[Tasks to complete]:
a – Answer these questions from the text on tour accommodation, one per line, with each answer marked the same way as its question.
(i) How many people does a 'soft sleeper' compartment hold?
(ii) Who regularly inspects the hotels used by China Adventure Tours?
(iii) Where are the WC and washbasins on the overnight sleeper train?
b – Say whether each statement agrees with the text on tour accommodation. Answer yes or no, and quote the words from the text that decide it.
(i) There is an international classification system for hotels.
(ii) In small towns or villages, rooms are still en suite.
(iii) 'Hard sleeper' compartments hold 4 people.
c – Extend the text on tour accommodation, starting right after its last sentence.

[Text segment]:
########################################
Your accommodation is selected for convenience of location, comfort or character, and can range from a business hotel in one city to a family run guesthouse in a smaller town. In more remote areas, accommodation may be of a lower standard and may not have all western amenities. Hotels are generally rated as local three to four star standard, but please note that there is no international classification system for hotels and differences in facilities and quality do exist between the US and China. Rest assure that all hotels used by China Adventure Tours are regularly inspected by our staff to ensure that standards meet your needs.

In other cities and large towns the standard is similar although on a lesser scale. In small towns or villages where tourism is less prevalent, the hotels we use are smaller and facilities are more limited, though we generally stay in the best place in town. Rooms will still be en suite but rooms can be basic. Plumbing and electricity supplies can be somewhat erratic and although the welcome is warm, service levels may be less efficient than you may be used to.

Aboard the overnight sleeper train, berths are usually in 1st class ‘soft sleeper’ lockable compartments for 4 which have 2 sets of bunks with clean bedding provided. WC and washbasins are provided for shared use at the end of each carriage. Hot meals and snacks are sold to your berth on all overnight journeys. In times of large demand we may have to travel in 2nd class ‘hard sleeper’ which consists of sectioned off compartments for 6,leading off an open plan carriage.
########################################
[Source information]:
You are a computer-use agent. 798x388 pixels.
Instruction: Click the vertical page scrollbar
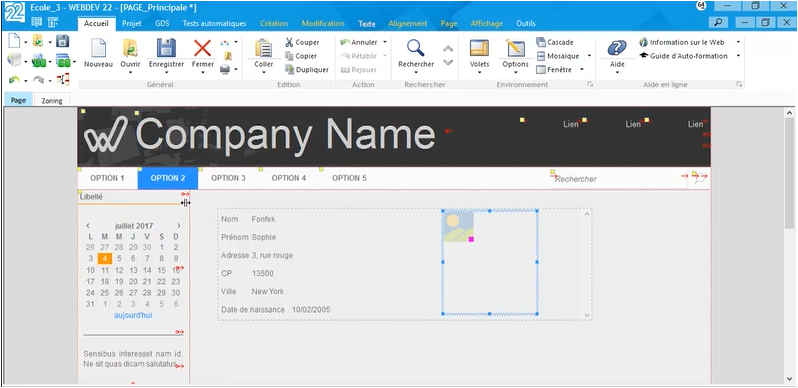pos(789,246)
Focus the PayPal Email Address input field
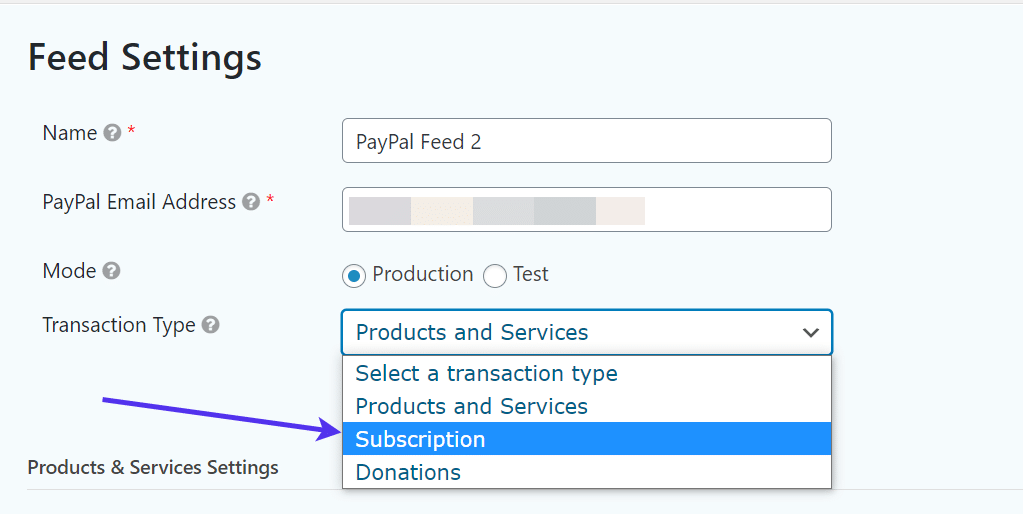 [586, 210]
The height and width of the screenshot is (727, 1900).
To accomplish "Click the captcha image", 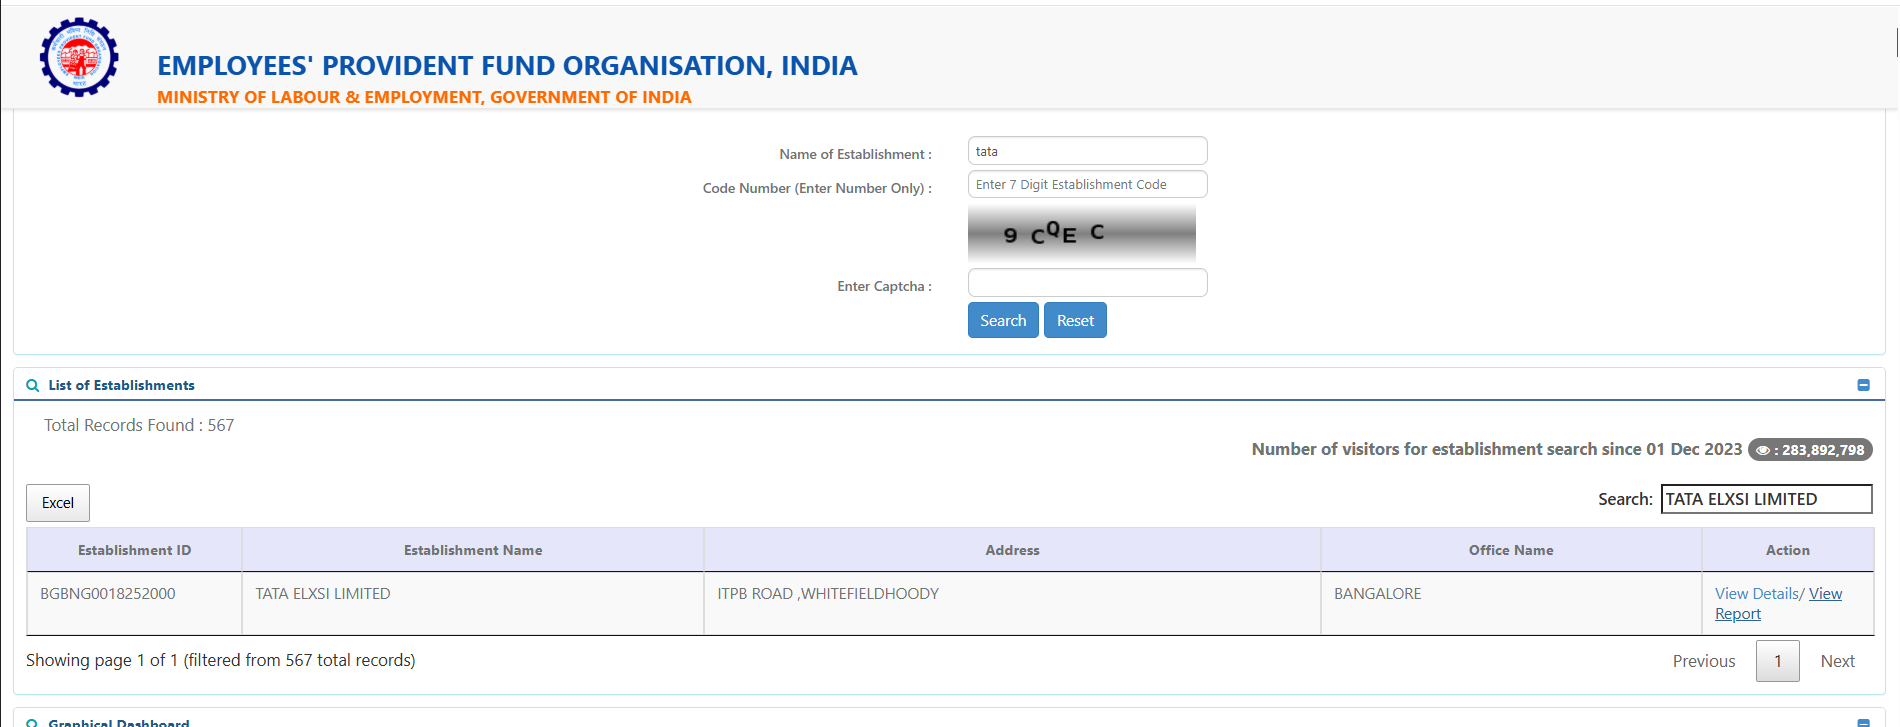I will (1081, 234).
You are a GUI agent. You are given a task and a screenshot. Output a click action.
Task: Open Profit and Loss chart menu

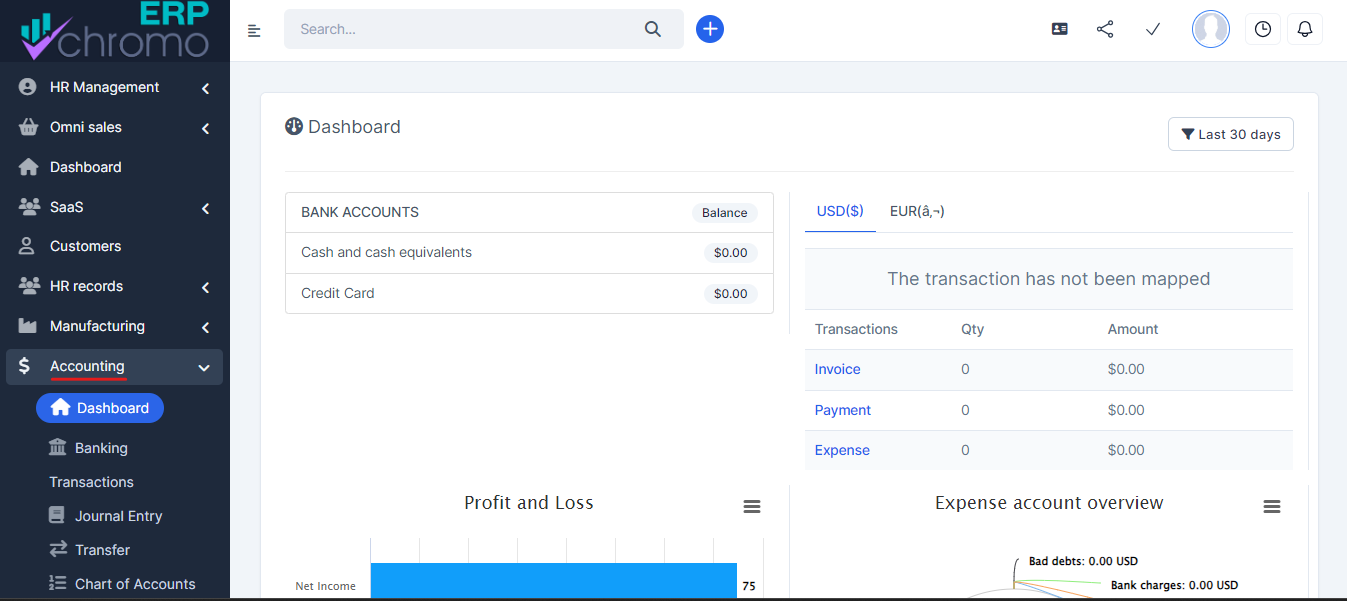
########################################
[Numbered answers]:
a –
(i) 4
(ii) China Adventure Tours' own staff
(iii) At the end of each carriage

b –
(i) No: "there is no international classification system for hotels"
(ii) Yes: "Rooms will still be en suite"
(iii) No: "sectioned off compartments for 6"

c –
If you're happy with the services provided then a tip - though not compulsory - is appropriate. Tipping is of great significance to the people who will take care of you during your travels, inspires excellent service, and is an entrenched feature of the tourism industry across China and other Asian countries. We recommend that any tips are given to the intended recipient by a member of your group, rather than collected and passed on by the group leader.

The following amounts are based on local considerations and feedback from our past travellers:
Restaurants: Tipping is not common practice at restaurants in China or Tibet.
Local guides: Throughout your trip you may at times have a local guide in addition to your leader. We suggest CNY10-15 per person per day for local guides.
Porters: In some hotels a porter may offer to carry your bag to your room. We suggest CNY5 per bag for porters.
Drivers: You may have a range of drivers on your trip. Some may be with you for a short journey while others may be with you for several days. We would suggest that you tip only those more involved with the group (for example those that help you with your bags etc). CNY5-10 per person per day is generally appropriate.
Your Group Leader: You may also consider tipping your leader for outstanding service throughout your trip. The amount is entirely a personal preference; however as a guideline US$3-5 per person, per day can be used. Of course you are free to tip more or less as you see fit, depending on your perception of service quality and the length of your trip.

Optional Extras
Our standard tours are planned to be as fully inclusive as possible.  However, from time-to-time your Tour Leader or Local Guide may suggest optional tours/sightseeing in addition to the standard sightseeing planned for that city. Such options are at an additional cost, with prices ranging from 20-200 CNY per person. If you do not wish to take part in any optional extras, you will have the option of enjoying some free time at leisure or to return to the hotel.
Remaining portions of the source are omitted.